[DOCUMENT SECTION]
# Does anyone know anything about premier tv for pc's?



## 96819 (Nov 29, 2005)

Hi All,
Just thought someone might be able to help; we tour Europe ten months a year,love the sight-seeing etc, but also love a bit of telly in the evening. We have no problem in most countries, with the reception & amount of channels we get with our Oyster sat tv system...apart from the usual problem in Spain of the dish not being big enough to pick up our full selection of channels. We are currently in Vera, near Mojacar, & are living with Sky news, Bloomberg, Setanta, Channel five, US Five, & Fiver.

We know we can increase the number of channels by buying a bigger freestanding dish, but don't want the hassle of carting it about with us in other countries the rest of the year, when we don't need it/are touring rather than static, & wouldn't bother to set it up.

Plus, being tight-fisted, we don't really want to lay out for something that only has approx two months use for us.

[ENTRIES SUPPLIED]
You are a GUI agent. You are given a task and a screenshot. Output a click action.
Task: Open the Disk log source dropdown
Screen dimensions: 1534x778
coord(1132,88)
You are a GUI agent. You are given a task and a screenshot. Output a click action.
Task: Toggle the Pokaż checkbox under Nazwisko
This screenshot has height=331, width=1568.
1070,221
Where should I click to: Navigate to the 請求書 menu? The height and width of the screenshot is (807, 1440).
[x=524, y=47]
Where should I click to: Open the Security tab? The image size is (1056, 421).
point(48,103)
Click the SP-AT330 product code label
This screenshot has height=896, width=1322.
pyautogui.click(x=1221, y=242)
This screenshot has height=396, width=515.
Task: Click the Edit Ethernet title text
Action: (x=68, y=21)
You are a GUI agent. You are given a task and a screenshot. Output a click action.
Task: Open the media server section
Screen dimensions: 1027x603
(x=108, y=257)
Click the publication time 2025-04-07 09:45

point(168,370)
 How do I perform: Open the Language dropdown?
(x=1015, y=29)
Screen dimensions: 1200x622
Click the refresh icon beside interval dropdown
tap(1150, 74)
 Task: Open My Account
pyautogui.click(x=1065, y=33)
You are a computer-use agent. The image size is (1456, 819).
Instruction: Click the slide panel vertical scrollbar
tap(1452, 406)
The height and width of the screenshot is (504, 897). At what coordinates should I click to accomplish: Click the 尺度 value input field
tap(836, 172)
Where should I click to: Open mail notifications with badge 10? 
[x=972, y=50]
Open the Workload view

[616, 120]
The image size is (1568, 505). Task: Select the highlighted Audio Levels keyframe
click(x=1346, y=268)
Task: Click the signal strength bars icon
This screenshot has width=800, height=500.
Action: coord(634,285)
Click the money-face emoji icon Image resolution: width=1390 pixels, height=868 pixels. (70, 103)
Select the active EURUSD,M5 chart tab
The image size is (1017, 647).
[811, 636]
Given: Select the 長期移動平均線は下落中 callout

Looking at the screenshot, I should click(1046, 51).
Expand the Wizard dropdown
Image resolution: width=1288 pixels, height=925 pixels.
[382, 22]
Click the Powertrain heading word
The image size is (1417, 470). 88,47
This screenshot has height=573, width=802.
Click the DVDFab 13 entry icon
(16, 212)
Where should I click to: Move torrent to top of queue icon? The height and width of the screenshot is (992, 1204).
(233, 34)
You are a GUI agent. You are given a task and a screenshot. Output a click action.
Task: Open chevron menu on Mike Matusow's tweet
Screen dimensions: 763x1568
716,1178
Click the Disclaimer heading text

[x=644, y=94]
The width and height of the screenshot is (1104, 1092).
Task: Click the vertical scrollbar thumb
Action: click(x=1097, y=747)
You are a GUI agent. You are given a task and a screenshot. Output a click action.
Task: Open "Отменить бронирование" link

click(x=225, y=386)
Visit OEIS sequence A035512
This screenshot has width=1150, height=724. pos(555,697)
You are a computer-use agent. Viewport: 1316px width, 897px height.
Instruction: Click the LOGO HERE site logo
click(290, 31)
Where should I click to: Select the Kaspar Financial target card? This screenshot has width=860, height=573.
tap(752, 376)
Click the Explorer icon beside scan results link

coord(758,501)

[SET EXERCISE] Pick up the forum post about watching satellite TV while touring Spain and continue it from its last sentence. The records have no connection to the text.

[TASK OUTPUT]
So, plan B; we looked at SatellitePcBox.com, which is selling software that gives you access to over 3000 channels world-wide. (obviously including a lot of dross that we don't need, but also giving us all the ones we usually have, but currently don't get) You need an internet connection in order to view, so we understand that if the campsite wifi is shaky in a storm, for example, we could experience programme interruptions, or even total loss of signal. But this seems a chance worth taking given that the price for the software is only $49.95

Yes, its the price thats bothering us - seems a bit too good to be true?
So we looked at www.satelliteTvPc.G-review.com which says that out of twenty odd offers like this that they investigated, only three actually "did what they said on the tin" (to paraphrase, of course)& the others were scams. The one we're asking about was their top pick.

What we are wondering is, has anyone out there in long-term touring land tried any of these tv for pc products? Is it all a load of cobblers, as my cynical side believes, or is it the answer to our telly dreams, as my other half hopes? And please don't chuckle and tell us to get a life/get out more - we do lead fulfilling busy lives, but we do still love our New Tricks, Match of the Day, Top Gear etc etc!!
Happy New Year to all
Seve


----------



## sylke (Sep 10, 2007)

I bought PCShowbuzz which cost me £26 & everything I tried to get on it has always been unavailable.Biggest waste of money ever!!
Hope this helps
Sylke


----------



## 94055 (May 1, 2005)

Do you have internet access? If you do then use your pc to watch Tv.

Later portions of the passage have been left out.